Real-world performance is impressive too. Devin’s PR merge rate rose from 34% to 67% year-over-year, and problem-solving speed improved 4x. Companies like Goldman Sachs and Nubank report saving 5–10% of development time per person on security vulnerability fixes, and Java version migrations are completed 14x faster than humans.
Practical Tip: Tool Combination Strategy
Many teams are choosing a combo: Cursor + Claude Code for daily development, Devin for repetitive tasks.
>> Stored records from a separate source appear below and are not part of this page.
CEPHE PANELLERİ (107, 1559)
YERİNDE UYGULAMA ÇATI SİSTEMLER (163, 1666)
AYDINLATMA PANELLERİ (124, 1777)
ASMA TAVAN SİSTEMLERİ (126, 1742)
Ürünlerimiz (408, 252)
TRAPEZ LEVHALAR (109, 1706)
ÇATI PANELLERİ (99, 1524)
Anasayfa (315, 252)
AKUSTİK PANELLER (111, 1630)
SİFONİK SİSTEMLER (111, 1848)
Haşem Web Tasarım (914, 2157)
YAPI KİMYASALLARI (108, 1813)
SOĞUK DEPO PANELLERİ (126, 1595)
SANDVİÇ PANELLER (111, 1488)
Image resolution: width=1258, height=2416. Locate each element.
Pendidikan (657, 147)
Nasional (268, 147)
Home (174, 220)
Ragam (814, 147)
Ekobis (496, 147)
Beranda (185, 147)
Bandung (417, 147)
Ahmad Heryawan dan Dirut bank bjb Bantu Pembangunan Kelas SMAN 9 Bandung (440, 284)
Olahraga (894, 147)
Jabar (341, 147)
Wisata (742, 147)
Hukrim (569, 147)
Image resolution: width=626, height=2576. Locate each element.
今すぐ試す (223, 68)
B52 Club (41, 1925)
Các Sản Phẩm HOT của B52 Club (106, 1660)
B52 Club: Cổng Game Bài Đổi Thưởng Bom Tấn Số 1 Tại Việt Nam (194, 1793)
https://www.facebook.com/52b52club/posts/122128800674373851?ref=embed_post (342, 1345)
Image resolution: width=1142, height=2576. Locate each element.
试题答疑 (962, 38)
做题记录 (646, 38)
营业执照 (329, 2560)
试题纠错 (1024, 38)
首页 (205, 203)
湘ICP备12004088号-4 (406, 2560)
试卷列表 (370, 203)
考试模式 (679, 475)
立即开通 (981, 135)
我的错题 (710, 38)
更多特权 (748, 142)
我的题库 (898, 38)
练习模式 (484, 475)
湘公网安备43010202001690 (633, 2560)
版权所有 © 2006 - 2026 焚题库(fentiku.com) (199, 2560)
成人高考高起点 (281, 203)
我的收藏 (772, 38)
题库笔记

Cursor for exploratory coding, Claude Code for complex reasoning, Devin for migrations and QA automation — dividing roles like this.
The Essentials: How to Get Started
- Sign up for the Core plan ($20)
Sign up at app.devin.ai with the Core plan. $20 gets you about 9 ACUs (2 hours 15 minutes worth). You can start right after adding a credit card. - Connect Slack or Teams
Devin receives tasks via Slack/Teams messages. Once integrated, you can request things like "@Devin fix this bug" right from a channel. Jira and Linear integrations are also supported. - Assign your first task
Start with clear, well-defined tasks like "bring this test coverage up to 80%" or "document this API endpoint." Devin uses Interactive Planning to show you the plan first, then executes after you approve. - Review results & provide feedback
When Devin finishes a task, a PR goes up. Review the code and provide feedback via comments if changes are needed. Just like you would with a regular team member. - Monitor ACU usage
Check ACU consumption on the dashboard. 1 ACU equals roughly 15 minutes of agent work. Adjust the auto-recharge settings to match your budget and avoid billing surprises.
Watch Out: ACU Cost Management
The $20 Core plan is a "starting cost." Complex tasks burn through ACUs fast, so it’s best to start with small, clear tasks to understand your ACU consumption patterns. A single 2-hour task can cost an additional $18–$20.